In order to remain consistent, we believe that the look-back period should apply only to transfers signed in the last twelve months.  Transfers that signed more than twelve months ago but closed during the look-back period, should in such approach not be aggregated to calculate whether the threshold is met for a proposed transfer.  Other than the consistency argument, we see two additional reasons for such approach: (i) the alternative solution would mean that the look-back period would in effect be prolonged beyond twelve months for any transfer that has a bifurcated signing and closing, and (ii), more importantly, this would create considerable uncertainty pending closing, as (a) the book value of the transferred assets may change between signing and closing if closing occurs after new annual accounts became available and the reference accounts therefore change, and (b) for many transactions, the timing of closing may only be known a few days in advance, thus making it difficult to predict when negotiating a new transfer whether the closing of a prior transaction may still occur prior to signing of the new transaction.  The latter could, e.g., be highly relevant if a transaction was signed more than twelve months ago (thus no longer counting towards the look-back period) but may still close before signing of the new transaction.  The question whether shareholder approval would be required may then depend entirely on the exact sequencing of signing of the new transaction versus closing of the earlier (i.e., signing the new transaction first or closing the prior transaction first).

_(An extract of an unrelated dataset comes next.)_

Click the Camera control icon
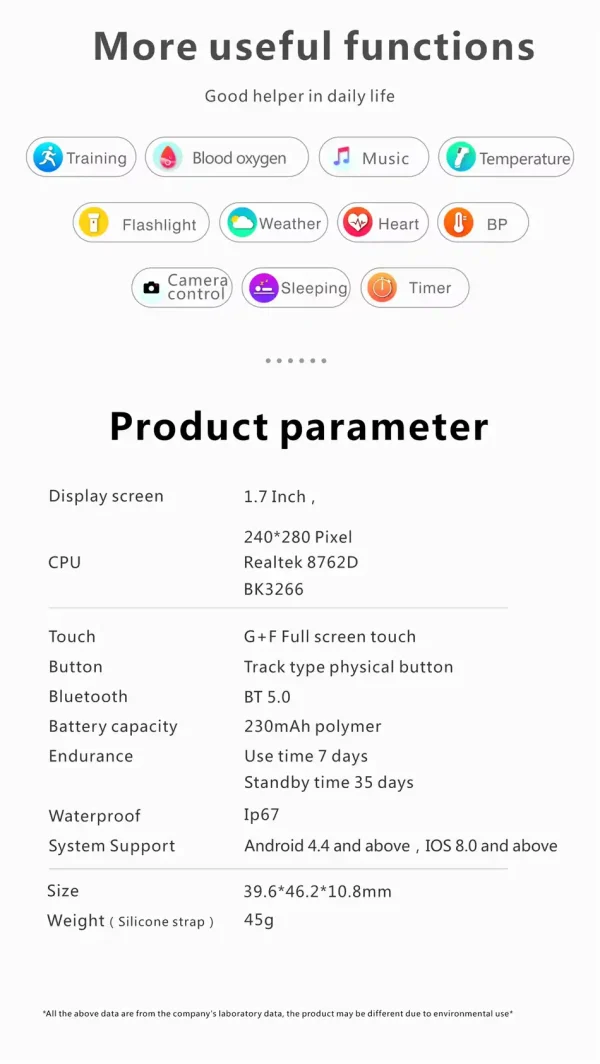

B. Lack of statutory transition period

The Bill currently does not provide for a specific statutory transition period, meaning that it would enter into force ten days after its publication in the Belgian Official Gazette.  As a result of the look-back period, upon the entry into force of article 7:151/1 CCA, listed companies may suddenly be confronted with shareholder approval requirements for transfers that they have been negotiating for months and that are on the verge of being signed.  A sufficiently long transition period (or, alternatively, at least a provision that the look-back period should only include transactions signed after the entry into force of the Bill) deserves serious consideration.

IV. Some concluding remarks

To wrap up, we have two additional observations.

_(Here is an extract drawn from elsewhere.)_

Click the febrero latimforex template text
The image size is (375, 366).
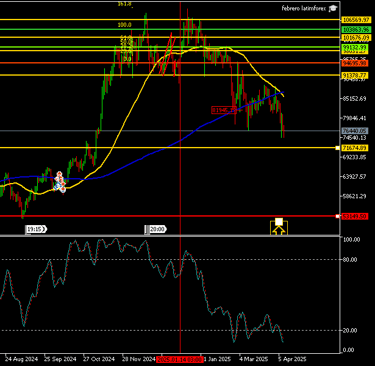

  • The Bill currently foresees one general regime applicable to all listed companies.  The legislator may wish to consider whether companies in specific industries or circumstances (e.g., REITs, financial institutions, companies in severe financial distress, etc.) and which may have atypical balance sheets or require the ability to take swift and/or drastic measures to conduct their day-to-day business or ensure their continued existence should be subject to the same regime.
  • While some of the ideas raised in this post could also be implemented in the future royal decree that will detail the threshold calculation, most of these topics would already warrant profound thought by Parliament in the legislative process towards adoption of a final version of the Bill.

Together with the reader, we impatiently await the outcome of the legislative process in this respect.

Marijke Spooren
Ruben Foriers
Emmanuel Wynant


[1] S. DE DIER, Nieuw wetsontwerp stelt aanpassing governance van genoteerde vennootschappen in het vooruitzicht (Corporate Finance Lab, Dec. 14, 2023); T. VOS, De goedkeuring door aandeelhouders van de overdracht van significante activa (Corporate Finance Lab Dec. 21, 2023).

[2] FCA Handbook, LR 10.1.4.G, as well as 10.1.3.R(5).

[3] FCA Handbook, LR 10.1.3.R(5).

[4] Explanatory Memorandum to Bill, pages 43-44.

[5] FCA Handbook, LR 10 Annex 1, 2R.

[6] AMF, Les cessions et les acquisitions d’actifs significatifs (Recommendation, DOC n° 2015-05).

[7] FCA Handbook, LR 10 Annex 1, 4R; AMF, Les cessions et les acquisitions d’actifs significatifs, page 3 (Recommendation, DOC n° 2015-05).

[8] The consolidated accounts will in any event not be approved by the shareholders’ meeting (as no approval is required for the consolidated accounts by the CCA).